本文链接：https://blog.csdn.net/weixin_54366286/article/details/140149522
import tensorflow as tf
import numpy as np
from flask import Flask, request, jsonify
import os
import tkinter as tk
from tkinter import filedialog

app = Flask(__name__)

# 定义模型架构
def build_model(vocab_size, max_length):
    model = tf.keras.Sequential([
        tf.keras.layers.Embedding(vocab_size, 64, input_length=max_length),
        tf.keras.layers.LSTM(128),
        tf.keras.layers.Dense(64, activation='relu'),
        tf.keras.layers.Dense(1, activation='sigmoid')
    ])
    model.compile(optimizer='adam', loss='binary_crossentropy', metrics=['accuracy'])
    return model

# 预处理函数
def preprocess_equation(equation, max_length):
    char_to_index = {chr(i): i for i in range(128)}
    encoded_equation = [char_to_index.get(c, -1) for c in equation]
    padded_equation = np.pad(encoded_equation, (0, max_length - len(encoded_equation)), 'constant')
    return padded_equation

# 生成模拟训练数据
def generate_train_data(num_samples=100):
    elements = ['H', 'O', 'N', 'C', 'Na', 'Cl']
    operators = ['+', '=', '->']

    data = []
    labels = []

    for _ in range(num_samples):
        num_reactants = np.random.randint(1, 4)
        reactants = []
        for _ in range(num_reactants):
            num_elements = np.random.randint(1, 3)
            elements_list = np.random.choice(elements, num_elements)
            reactants.append(''.join(elements_list) + np.random.choice(operators))

        num_products = np.random.randint(1, 3)
        products = []
        for _ in range(num_products):
            num_elements = np.random.randint(1, 3)
            elements_list = np.random.choice(elements, num_elements)
            products.append(''.join(elements_list) + np.random.choice(operators))

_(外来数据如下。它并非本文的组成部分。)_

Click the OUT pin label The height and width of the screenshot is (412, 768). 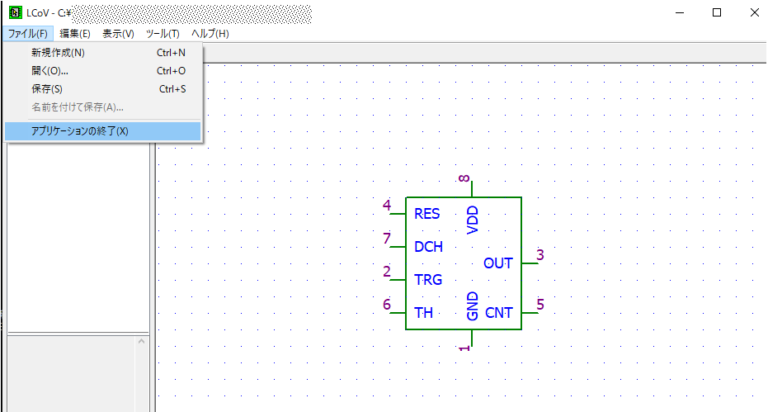click(498, 263)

        equation = '.'.join(reactants) + '=' + '.'.join(products)
        data.append(equation)

        # 随机生成标签（0 或 1）
        label = np.random.randint(0, 2)
        labels.append(label)

    return data, np.array(labels)

# 模型训练函数
def train_model(data, labels, max_length, epochs=10, batch_size=32, device='cpu'):
    if device == 'gpu':
        physical_devices = tf.config.experimental.list_physical_devices('GPU')
        tf.config.experimental.set_memory_growth(physical_devices[0], True)
    else:
        os.environ['CUDA_VISIBLE_DEVICES'] = ''

    model = build_model(128, max_length)

    encoded_data = [preprocess_equation(eq, max_length) for eq in data]
    encoded_data = np.array(encoded_data)
    labels = np.array(labels)

    model.fit(encoded_data, labels, epochs=epochs, batch_size=batch_size, validation_split=0.1)
    model.save('chemistry_model.h5')
    return model

# 从文件中读取化学方程式
def load_data_from_file(file_path):
    if not os.path.exists(file_path):
        print(f"文件 {file_path} 不存在")
        return []
    with open(file_path, 'r') as file:
        data = file.readlines()
    return data

@app.route('/train', methods=['POST'])
def train():
    try:
        data = request.json['data']
        labels = np.array(request.json['labels'])
    except KeyError:
        return jsonify({"message": "数据格式错误，缺少 '数据' 或 '标签' 字段"})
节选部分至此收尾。